La portabilità passerà dal web

Entrare in banca, confrontare le offerte, compiere la scelta amletica (fisso o variabile?), farsi due conti in tasca per accertarsi di risparmiare davvero. E poi certificazioni da presentare, documenti da firmare, clausole a cui prestare la massima attenzione e tanta pazienza da mostrare. Anche perché ci si è già passati una volta e ben si conosce a cosa si va incontro quando si decide di richiedere la portabilità del mutuo per la casa. Ma nel nome della spending review familiare si devono provare tutte le strade, visto che questo prestito è un contratto che mediamente dura 15 anni. E anche pochi euro di risparmio ogni mese, alla fine fanno la differenza.

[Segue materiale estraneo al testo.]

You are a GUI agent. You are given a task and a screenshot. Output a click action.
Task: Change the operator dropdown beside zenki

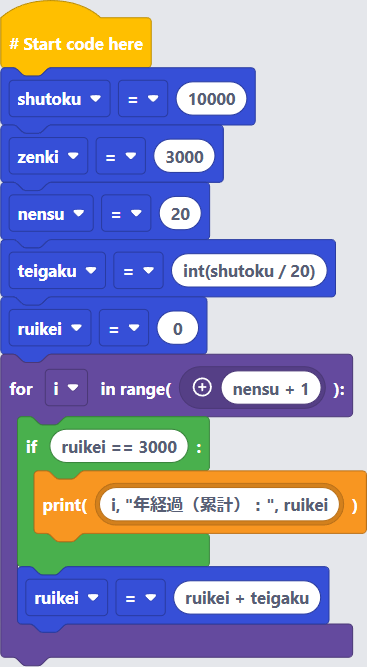point(121,156)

Certamente su questo fronte molto è stato fatto. È, infatti, iniziata nel 2007 la rivoluzione applicata alla surrogazione che, grazie a una disposizione normativa molto più agevole e soprattutto economica, consente al debitore di sostituire la banca che ha erogato inizialmente il mutuo con una nuova banca - che ad esempio propone condizioni migliori - mantenendo viva l’ipoteca originariamente costituita.

In altre parole, nel caso in cui si decida di trasferire il mutuo a un’altra banca (si può cambiare il tipo di tasso o la durata, ma non il capitale residuo) non è più necessaria la cancellazione della vecchia garanzia e l’attivazione di una nuova. Questo perché l’istituto che subentra provvede a pagare il debito residuo sostituendosi con quello precedente. Mentre il mutuatario rimborserà il finanziamento alle nuove condizioni concordate. Con la portabilità, il cliente non deve sopportare alcun costo di spese notarili o di penali per l’estinzione anticipata.

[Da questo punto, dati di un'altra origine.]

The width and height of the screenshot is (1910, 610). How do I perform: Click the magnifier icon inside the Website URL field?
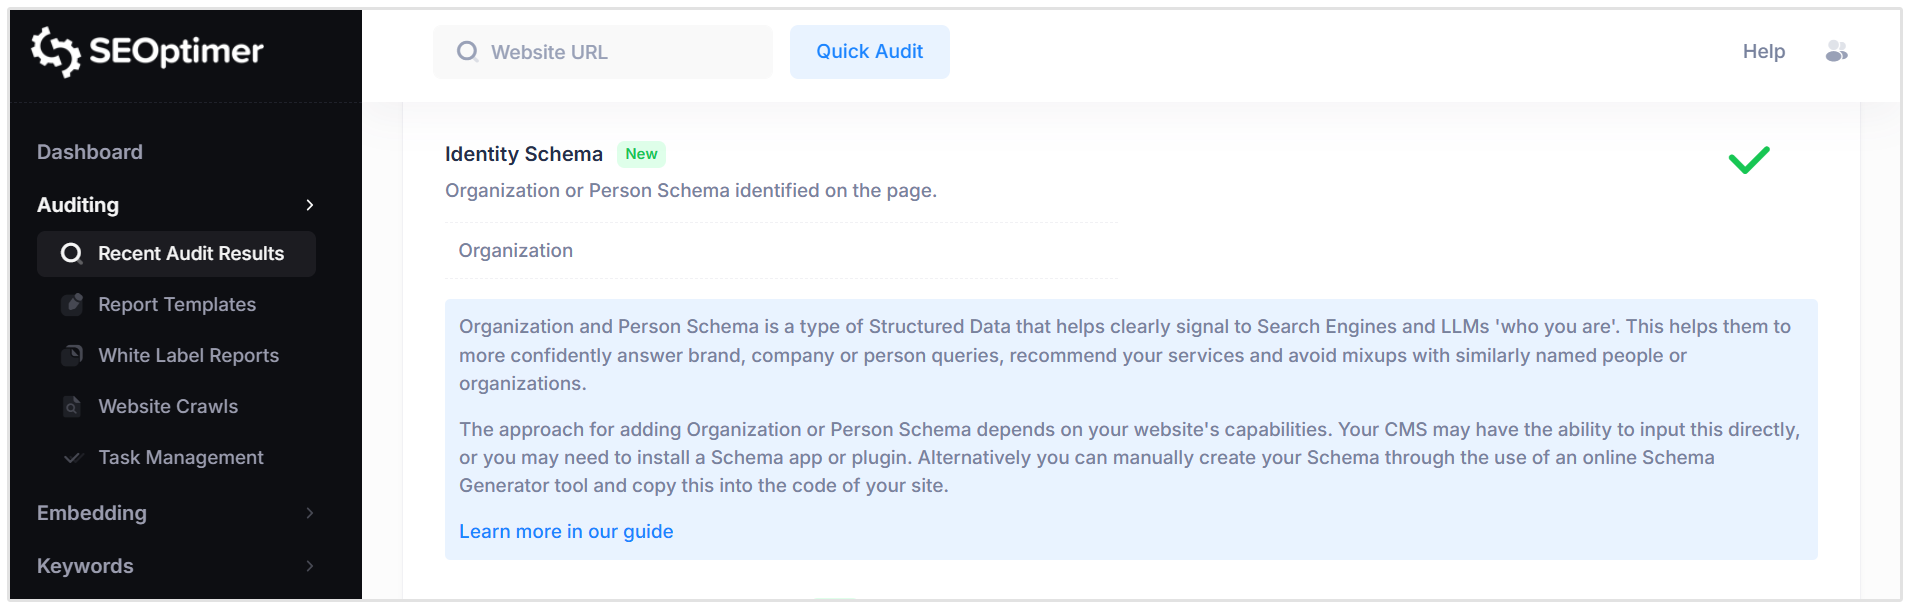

Inoltre - e non è poca cosa - è prevista la nullità delle clausole contrattuali che ne impediscono o ne rendono oneroso l’esercizio per il cliente. La legge 40/2007 prevede, infatti, che l’operazione di portabilità debba completarsi entro un mese dalla data della richiesta. Altrimenti, trascorso questo termine, il cliente ha diritto a richiedere alla banca originaria un risarcimento dell’1% del valore del mutuo da trasferire per ciascun mese o frazione di mese di ritardo.

Ed ora, a distanza di cinque anni, arriva una nuova notizia per tutti i mutuatari che ancora non fossero sicuri della convenienza della portabilità: l’Associazione bancaria italiana e il Consiglio Nazionale del Notariato hanno firmato un protocollo d’intesa per il trasferimento informatico degli atti necessari alle operazioni di erogazione e portabilità dei mutui.

Nel dettaglio, nell’ambito dei lavori volti a migliorare l’efficienza del mercato dei servizi finanziari e creditizi, le banche e i notai daranno vita alla piattaforma “Mutui Connect” che consentirà di concludere il trasferimento del prestito senza spostarsi fisicamente, visto che tutte le procedure si effettueranno online.

Si tratta di un’innovazione che - si legge in un comunicato congiunto Abi/Notariato - ha lo scopo di consentire il perfezionamento delle operazioni di portabilità dei mutui in modalità telematica con il collegamento tra banche, intermediari finanziari e notai. I soggetti coinvolti potranno pertanto collegarsi al proprio sistema di riferimento scambiandosi flussi informativi e documenti secondo un processo condiviso, in sicurezza e con piena validità giuridica.

L’iniziativa - spiegano notai e banche risponde - “risponde all’esigenza di rapidità dell’operazione di surroga su cui, tuttavia, pesano tempi eccessivamente ristretti (10 giorni di calendario) recentemente introdotti dal legislatore, che stanno rappresentando un vincolo importante al sistema della portabilità, come peraltro già segnalato al governo e al Parlamento anche dalle associazioni dei Consumatori”.